Bohadana Abraham, Rokach Ariel, Wild Pascal, Kotek Ofir, Shuali Chen-Chen, Azulai Hava, Izbicki Gabriel
Respiratory Research Unit, Pulmonary Institute, Department of Medicine, Shaare Zedek Medical Center and Faculty of Medicine, Hebrew University of Jerusalem, Jerusalem, Israel.
PW Statistical Consulting, Laxou, France.
Chronic Obstr Pulm Dis. 2023 Jul 26;10(3):248-258. doi: 10.15326/jcopdf.2022.0368.
Chronic obstructive pulmonary disease (COPD) case-finding aims to detect airflow obstruction in symptomatic smokers and ex-smokers. We used a clinical algorithm including smoking, symptoms, and spirometry to classify smokers into COPD risk phenotypes. In addition, we evaluated the acceptability and effectiveness of including smoking cessation advice in the case-finding intervention.
Smoking, symptoms, and spirometry abnormalities (airflow obstruction: forced expiratory volume in 1 second [FEV] to forced vital capacity [FVC] <0.7 or preserved-ratio spirometry (FEV<80% of predicted value and FEV/FVC ratio ≥ 0.7)] were assessed in a group of 864 smokers aged ≥ 30 years. The combination of these parameters allowed the identification of 4 phenotypes: Phenotype A (no symptoms, normal spirometry; reference), Phenotype B (symptoms; normal spirometry; possible COPD), Phenotype C (no symptoms; abnormal spirometry; possible COPD), and Phenotype D (symptoms; abnormal spirometry; probable COPD). We assessed phenotype differences in clinical variables and modeled the trend from phenotype A to phenotype D. Smoking cessation advice based on spirometry was provided. Follow-up was done by telephone 3 months later.

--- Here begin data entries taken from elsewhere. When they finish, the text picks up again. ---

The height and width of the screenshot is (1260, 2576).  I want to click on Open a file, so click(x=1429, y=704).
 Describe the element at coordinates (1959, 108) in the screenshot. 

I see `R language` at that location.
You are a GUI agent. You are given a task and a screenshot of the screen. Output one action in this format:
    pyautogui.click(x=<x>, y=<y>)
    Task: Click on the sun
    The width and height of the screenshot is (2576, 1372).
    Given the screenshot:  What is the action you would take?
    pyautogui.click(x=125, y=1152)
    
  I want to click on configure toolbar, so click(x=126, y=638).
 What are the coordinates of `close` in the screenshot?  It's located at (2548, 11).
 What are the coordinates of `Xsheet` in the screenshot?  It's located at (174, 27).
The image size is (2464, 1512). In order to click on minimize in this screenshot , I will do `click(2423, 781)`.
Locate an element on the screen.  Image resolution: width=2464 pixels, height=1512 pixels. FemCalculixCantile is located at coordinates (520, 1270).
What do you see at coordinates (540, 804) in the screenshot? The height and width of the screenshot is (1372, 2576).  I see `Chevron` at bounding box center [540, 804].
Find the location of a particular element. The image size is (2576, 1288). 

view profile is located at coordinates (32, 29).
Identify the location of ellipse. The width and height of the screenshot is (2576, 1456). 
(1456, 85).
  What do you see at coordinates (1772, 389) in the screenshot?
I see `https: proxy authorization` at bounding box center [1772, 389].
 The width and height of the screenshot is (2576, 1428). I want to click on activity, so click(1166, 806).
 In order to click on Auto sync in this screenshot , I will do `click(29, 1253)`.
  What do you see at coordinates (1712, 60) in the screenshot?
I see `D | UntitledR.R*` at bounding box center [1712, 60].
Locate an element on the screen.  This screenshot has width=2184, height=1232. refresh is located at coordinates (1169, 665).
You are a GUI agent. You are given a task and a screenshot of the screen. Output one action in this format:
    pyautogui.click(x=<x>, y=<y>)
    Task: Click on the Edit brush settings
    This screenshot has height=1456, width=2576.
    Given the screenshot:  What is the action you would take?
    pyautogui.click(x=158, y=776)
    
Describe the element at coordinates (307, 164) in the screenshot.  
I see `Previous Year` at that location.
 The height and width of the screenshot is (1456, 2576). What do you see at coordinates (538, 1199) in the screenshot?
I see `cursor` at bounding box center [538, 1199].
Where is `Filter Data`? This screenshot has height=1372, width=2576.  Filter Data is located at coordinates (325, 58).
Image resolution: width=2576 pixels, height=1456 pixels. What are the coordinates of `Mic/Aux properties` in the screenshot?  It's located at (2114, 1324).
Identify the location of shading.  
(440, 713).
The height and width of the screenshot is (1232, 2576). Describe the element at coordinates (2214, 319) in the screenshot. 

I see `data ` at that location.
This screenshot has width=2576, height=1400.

Using smokers without symptoms or abnormal spirometry (phenotype A; n=212 [24.5%]) as a reference, smokers were classified into possible COPD (phenotype B;n=332 [38.4%]; and C: n=81 [9.4%]) and probable COPD (phenotype D: n=239 [27.2%]). The trend from baseline phenotype A to probable COPD phenotype D was significant for the number of cigarettes/day and the number of years of smoking (=0.0001). At follow-up, 58 (7.7%) of the respondents (n=749) reported that they had quit smoking.
Our clinical algorithm allowed us to classify smokers into COPD phenotypes whose manifestations were associated with smoking intensity and to significantly increase the number of smokers screened for COPD. Smoking cessation advice was well accepted, resulting in a low but clinically significant quit rate.
慢性阻塞性肺疾病(COPD)病例发现旨在检测有症状的吸烟者和已戒烟者中的气流阻塞情况。我们使用了一种包括吸烟情况、症状和肺功能测定的临床算法,将吸烟者分类为COPD风险表型。此外,我们评估了在病例发现干预中纳入戒烟建议的可接受性和有效性。
对一组864名年龄≥30岁的吸烟者评估吸烟情况、症状和肺功能测定异常(气流阻塞:第1秒用力呼气容积[FEV]与用力肺活量[FVC]之比<0.7或肺功能比值正常[FEV<预测值的80%且FEV/FVC比值≥0.7])。这些参数的组合可识别出4种表型:表型A(无症状,肺功能正常;参照)、表型B(有症状;肺功能正常;可能为COPD)、表型C(无症状;肺功能异常;可能为COPD)和表型D(有症状;肺功能异常;很可能为COPD)。我们评估了临床变量中的表型差异,并模拟了从表型A到表型D的趋势。提供了基于肺功能测定的戒烟建议。3个月后通过电话进行随访。
以无症状或肺功能正常的吸烟者(表型A;n = 212[24.5%])为参照,吸烟者被分类为可能患有COPD(表型B;n = 332[38.4%];以及表型C:n = 81[9.4%])和很可能患有COPD(表型D:n = 239[27.2%])。从基线表型A到很可能患有COPD的表型D,每天吸烟支数和吸烟年数的变化趋势具有显著性(P = 0.0001)。在随访时,749名受访者中有58名(7.7%)报告称已戒烟。
我们的临床算法使我们能够将吸烟者分类为COPD表型,其表现与吸烟强度相关,并显著增加了接受COPD筛查的吸烟者数量。戒烟建议得到了很好的接受,戒烟率虽低但具有临床意义。